PROBLEM STATEMENT | Before anything else, copy every record below exactly as it stands.

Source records
%%

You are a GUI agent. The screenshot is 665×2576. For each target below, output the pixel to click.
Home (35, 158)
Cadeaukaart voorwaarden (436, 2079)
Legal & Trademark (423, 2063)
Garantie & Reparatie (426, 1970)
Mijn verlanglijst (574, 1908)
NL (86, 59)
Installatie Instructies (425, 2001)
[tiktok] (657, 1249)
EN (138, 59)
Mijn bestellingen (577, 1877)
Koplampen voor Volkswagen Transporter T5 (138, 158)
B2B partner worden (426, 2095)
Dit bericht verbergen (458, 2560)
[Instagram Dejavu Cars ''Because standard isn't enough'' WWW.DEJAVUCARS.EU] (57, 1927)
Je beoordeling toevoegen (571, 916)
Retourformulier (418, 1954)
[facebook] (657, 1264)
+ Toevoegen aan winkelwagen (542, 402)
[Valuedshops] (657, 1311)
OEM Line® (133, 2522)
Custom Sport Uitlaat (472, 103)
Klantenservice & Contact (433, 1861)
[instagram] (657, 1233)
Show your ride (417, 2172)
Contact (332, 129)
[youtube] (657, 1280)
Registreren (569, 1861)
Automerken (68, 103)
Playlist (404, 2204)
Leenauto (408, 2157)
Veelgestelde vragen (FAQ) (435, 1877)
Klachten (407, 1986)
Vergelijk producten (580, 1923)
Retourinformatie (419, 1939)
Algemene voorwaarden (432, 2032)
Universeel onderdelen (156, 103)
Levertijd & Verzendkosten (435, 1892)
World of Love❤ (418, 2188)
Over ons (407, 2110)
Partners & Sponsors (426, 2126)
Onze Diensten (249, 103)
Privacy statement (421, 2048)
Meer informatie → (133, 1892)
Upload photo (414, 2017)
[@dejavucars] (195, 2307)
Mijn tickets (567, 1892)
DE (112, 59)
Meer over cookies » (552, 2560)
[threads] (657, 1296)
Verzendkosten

%%

SOLUTION TO THIS PROBLEM |
You are a GUI agent. The screenshot is 665×2576. For each target below, output the pixel to click.
Home (35, 158)
Cadeaukaart voorwaarden (436, 2079)
Legal & Trademark (423, 2063)
Garantie & Reparatie (426, 1970)
Mijn verlanglijst (574, 1908)
NL (86, 59)
Installatie Instructies (425, 2001)
[tiktok] (657, 1249)
EN (138, 59)
Mijn bestellingen (577, 1877)
Koplampen voor Volkswagen Transporter T5 (138, 158)
B2B partner worden (426, 2095)
Dit bericht verbergen (458, 2560)
[Instagram Dejavu Cars ''Because standard isn't enough'' WWW.DEJAVUCARS.EU] (57, 1927)
Je beoordeling toevoegen (571, 916)
Retourformulier (418, 1954)
[facebook] (657, 1264)
+ Toevoegen aan winkelwagen (542, 402)
[Valuedshops] (657, 1311)
OEM Line® (133, 2522)
Custom Sport Uitlaat (472, 103)
Klantenservice & Contact (433, 1861)
[instagram] (657, 1233)
Show your ride (417, 2172)
Contact (332, 129)
[youtube] (657, 1280)
Registreren (569, 1861)
Automerken (68, 103)
Playlist (404, 2204)
Leenauto (408, 2157)
Veelgestelde vragen (FAQ) (435, 1877)
Klachten (407, 1986)
Vergelijk producten (580, 1923)
Retourinformatie (419, 1939)
Algemene voorwaarden (432, 2032)
Universeel onderdelen (156, 103)
Levertijd & Verzendkosten (435, 1892)
World of Love❤ (418, 2188)
Over ons (407, 2110)
Partners & Sponsors (426, 2126)
Onze Diensten (249, 103)
Privacy statement (421, 2048)
Meer informatie → (133, 1892)
Upload photo (414, 2017)
[@dejavucars] (195, 2307)
Mijn tickets (567, 1892)
DE (112, 59)
Meer over cookies » (552, 2560)
[threads] (657, 1296)
Verzendkosten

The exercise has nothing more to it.